Montañas
que tienen la manía de ser alguien,
cimas funiculares
quizás en otro enclave planetario (singularmente Venus). Pero aquí se habla del
campo
como si
no hubiese otra altura a la altura del pozo infinito de los sueños,
su
redondez original.
Nada
mejor que el ascenso democrático,
la
solidez del cielo, el beso de una estrella puesta en pie.
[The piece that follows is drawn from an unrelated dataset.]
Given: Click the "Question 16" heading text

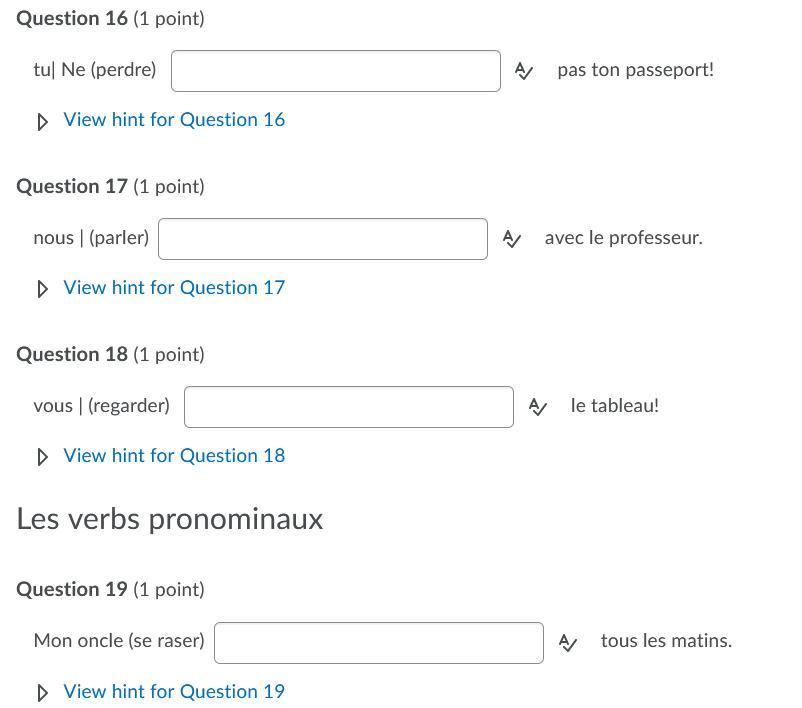Looking at the screenshot, I should [x=72, y=19].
La belleza de Jordan
excede la de una cruz
cualquiera,
nace de una constelación de aromas, un tratado
floral;
y es tan apática la rosa
que
muestra su frecuencia como una onda equitativa.
Venid
con hierba entre los dedos, en el pelo,
cerca
del alma que se contorsiona bajo el disfraz colmado de los ojos, su ápice de
sangre
rojo
Kubrick*.
Oh, la
montaña permanece ajena,
invencible
en su escalena juventud, presa de un dibujo a mano alzada,
dirigida
al abismo de la repetición, pues todas las cumbres poseen un alma gemela al
otro lado del mundo,
como
todos los ríos se inundan
a la
vez.
Pero
cierta belleza que no repugna a la claridad del aire, ni facilita
el
decoro a la lluvia que se precipita mansamente sobre el músculo de la
fertilidad. Cierto
tono de
piel entregado a la memoria, oscuro
hermano
de la luz.
Jordan,
como siempre está subiendo... Su nivel es un fármaco, un marco
curativo,
así se define: buenas vistas, la ventana constante al nuevo paraíso del ayer,
una
habitación sin fortuna, tránsito y color de hogar. Su vuelo significa una
deportación del espíritu, el paisaje lunar
definitivo
de otra línea fronteriza.
Claro
que se puede acabar con la belleza, basta con la traza y el carácter,
la pura
forma del crimen o una marca en el espacio entre el silencio y el eco
prodigioso de su voz.
*’Mi
vida en rojo Kubrick’ es una novela de Simon Roy.